Things get festive later in the evening when Steinmeier and Büdenbender receive around 130 guests at the state banquet in Bellevue Palace. You will be served a four course meal which is kept secret in advance. There was so much to learn: chef Jan-Göran Barth shared the love for regional and seasonal cuisine with the king. And on the plates there will definitely be one or two products from the Brandenburg ecological village of Brodowin, which Charles wants to visit on Thursday afternoon. According to reports, the king wants to hold part of his after-dinner speech in German.

This also applies to the speech in the German Bundestag on Thursday. Around noon, between debates about housing refugees and about the German army’s deployment in South Sudan, Charles III. speak to MPs. The plenary hall in the Reichstag is well known to him. In November 2020, he gave a moving speech here at the central commemoration of the Day of Mourning, in which he evoked the deep partnership between Great Britain and Germany. “We will always be friends, partners and allies,” he said at the time.

This thought is also reflected in the whole visit now. The mood between Great Britain and the European Union – and thus also with Germany – was at times considerably clouded over by Brexit. But with this visit, the “tangles of separation” fade into the background and we look forward together again, according to Bellevue Palace.

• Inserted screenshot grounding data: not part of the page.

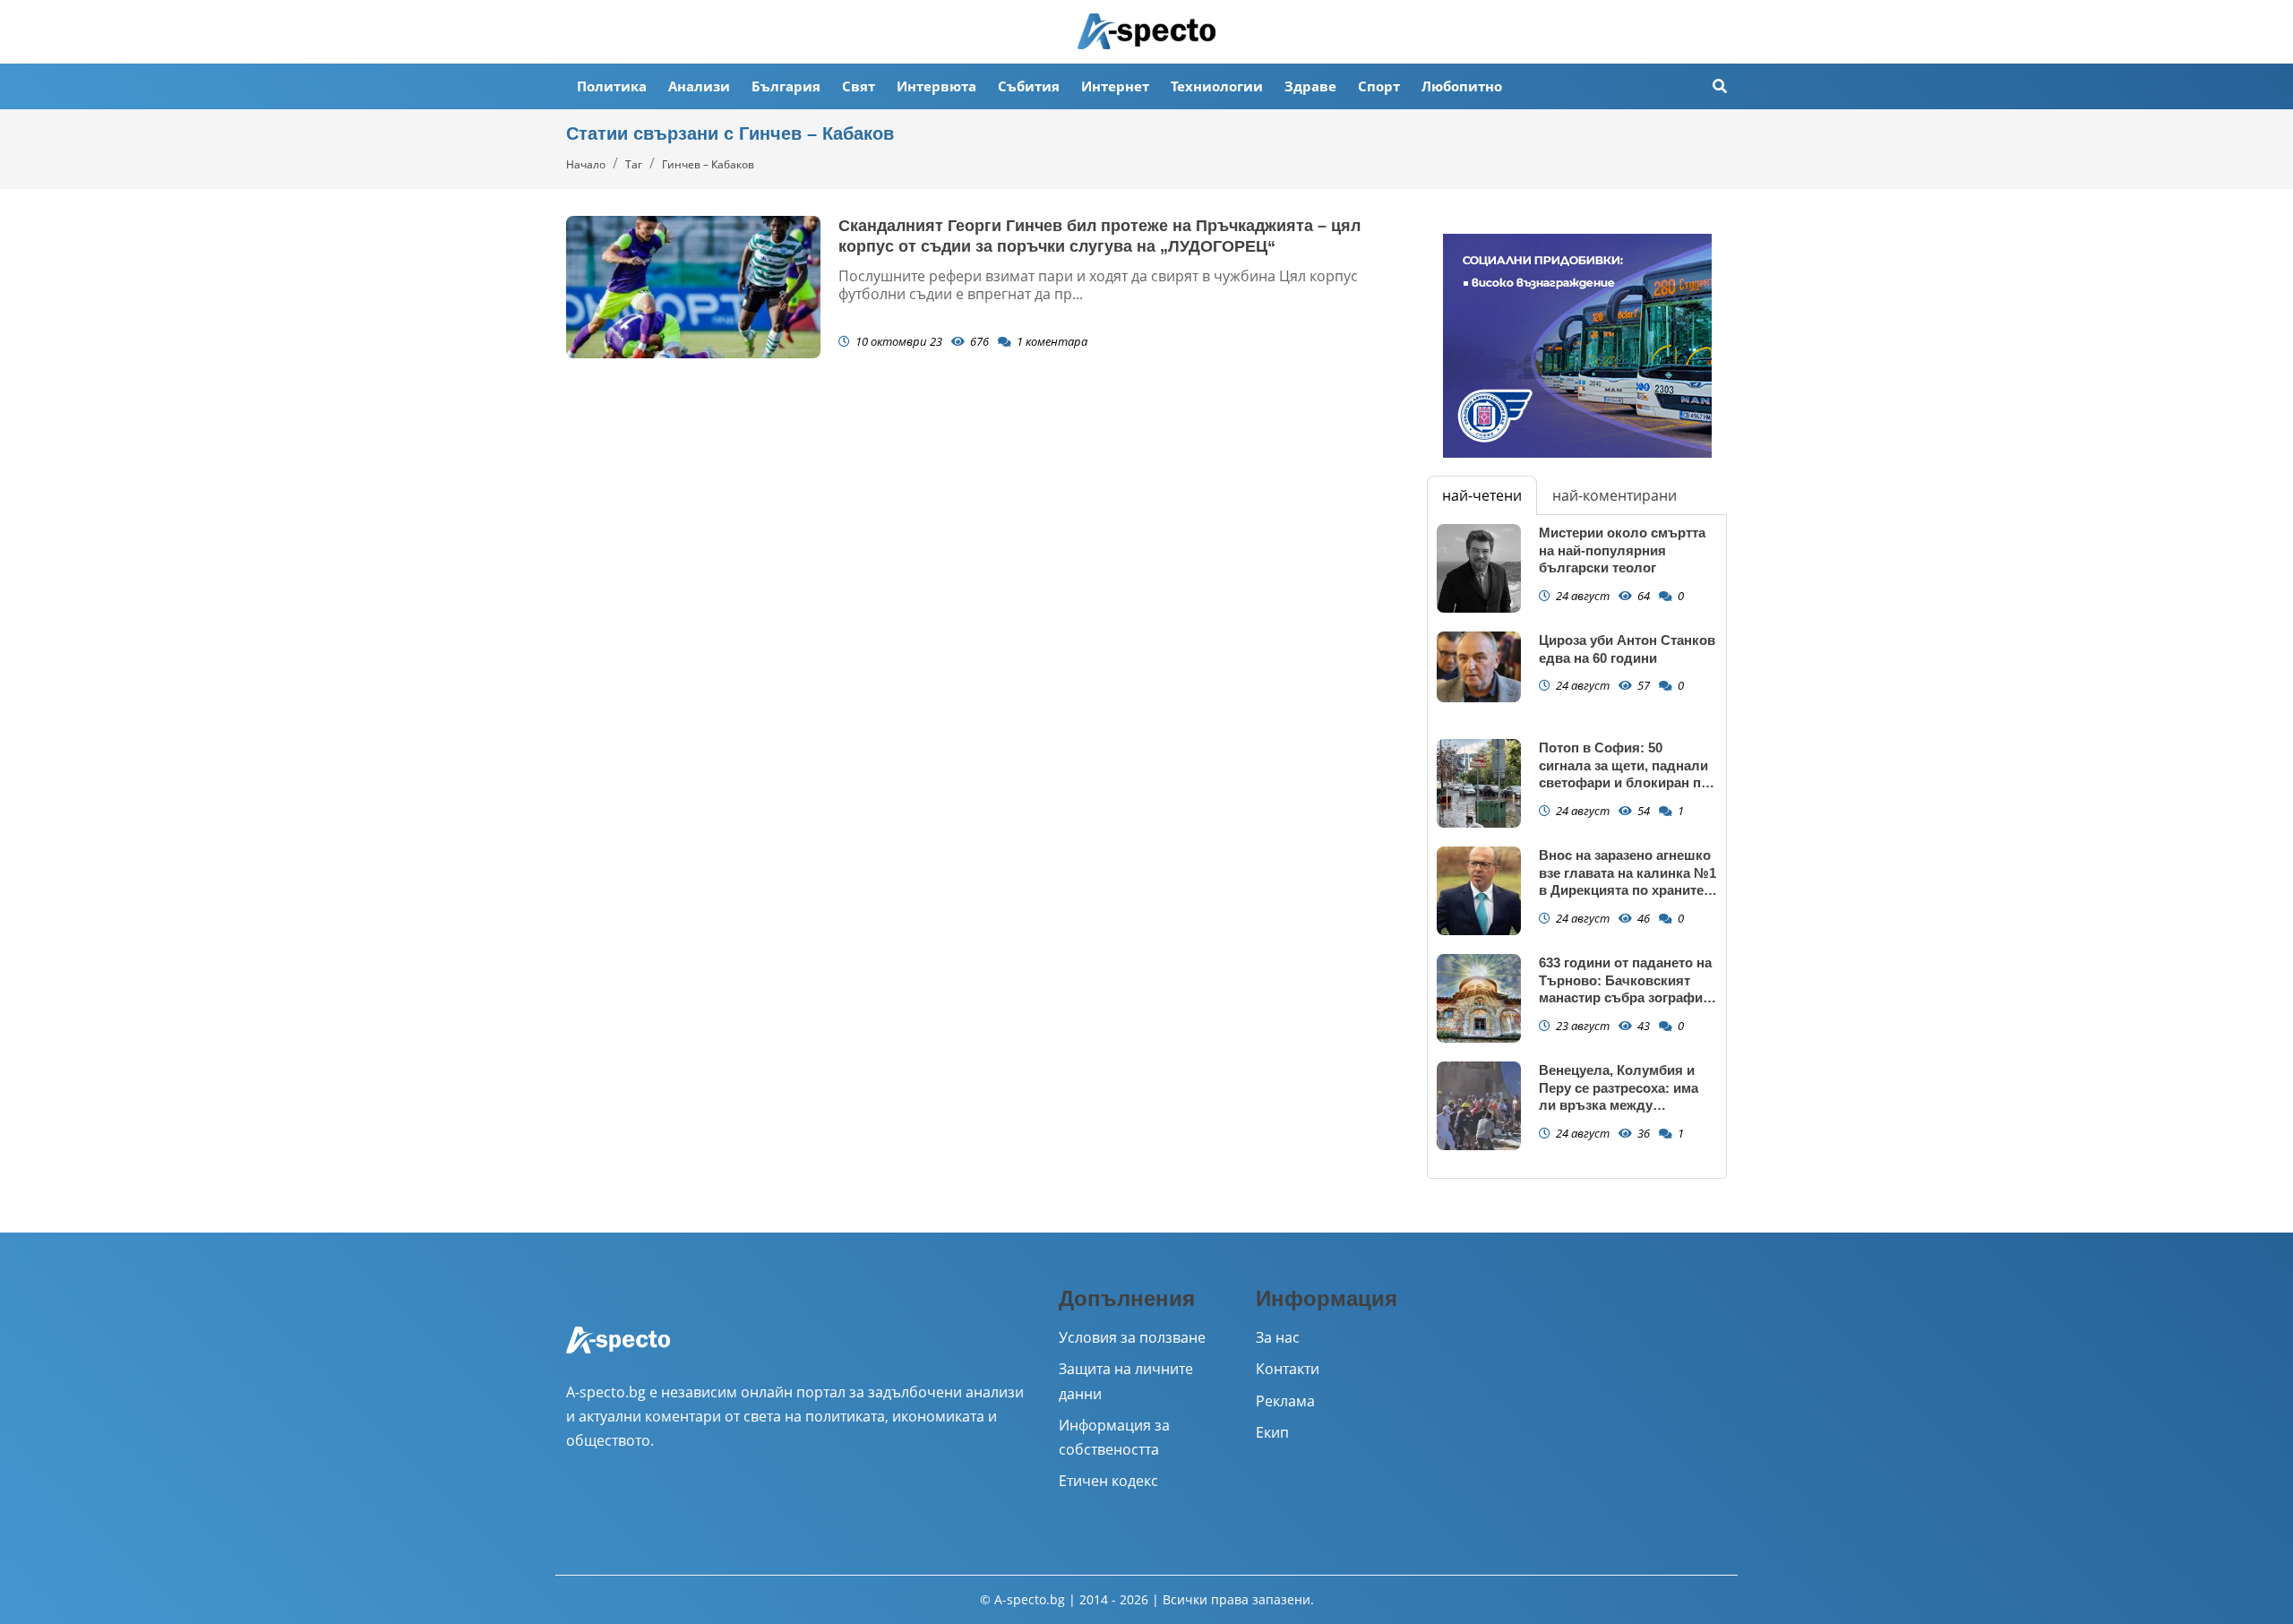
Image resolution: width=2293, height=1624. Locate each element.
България (785, 86)
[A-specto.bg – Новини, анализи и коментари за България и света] (618, 1352)
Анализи (699, 86)
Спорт (1379, 86)
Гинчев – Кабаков (708, 164)
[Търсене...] (1720, 86)
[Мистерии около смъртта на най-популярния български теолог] (1479, 568)
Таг (633, 164)
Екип (1272, 1432)
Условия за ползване (1132, 1337)
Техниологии (1217, 86)
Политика (612, 86)
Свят (858, 86)
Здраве (1310, 86)
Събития (1029, 86)
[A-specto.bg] (1146, 31)
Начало (585, 164)
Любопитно (1461, 86)
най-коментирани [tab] (1614, 495)
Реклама (1285, 1401)
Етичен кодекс (1108, 1481)
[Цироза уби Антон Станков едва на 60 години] (1479, 667)
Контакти (1287, 1369)
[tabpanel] (1577, 846)
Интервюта (936, 86)
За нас (1278, 1337)
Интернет (1115, 86)
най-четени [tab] (1482, 495)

Joint aid to Ukraine is cited as proof of this. Steinmeier repeatedly points out that Germany and Great Britain are the biggest military supporters of the country attacked by Russia in Europe. They also work closely together to protect their neighbors. Steinmeier in Estonia has just looked at the joint surveillance of the airspace over the Baltic States by German and British Eurofighters.

On Thursday, together with King Charles, he will visit soldiers of the German-British Engineer Bridge Battalion 130 in Finowfurt north of Berlin. In terms of security policy in particular, they are closer together than ever since Brexit, according to the Office of the Federal President.

If this program point stands for the present of relationships, then on the third day a look into the – dark – past follows. On Friday, guests and hosts will initially travel to Hamburg with a regular ICE train operated by Deutsche Bahn. First point of visit there: the memorial “Children’s transport – the last farewell”. The bronze sculpture at Hamburg Dammtor station commemorates the transport of German children classified as Jewish to Great Britain during the Nazi era.

Then Charles wants to lay a wreath at the ruins of St. Nikolai. The church, which was largely destroyed in the Allied bombing raids during World War II, is today Hamburg’s central memorial for the victims of the Nazi regime.

The people of Hamburg will also have the opportunity to get up close and personal with the British royal couple. Charles and Camilla want to sign the Hanseatic city’s golden book in the town hall. There should be an opportunity to meet them at the Rathausmarkt. The subsequent harbor tour will also deal with the topic of sustainable business. A reception hosted by the British Embassy completes the program.

Host Steinmeier will accompany Charles every three days – anything but usual for state visits. And a sign of the “sympathy and personal affection” between the two heads of state, which was previously discussed at Bellevue Palace.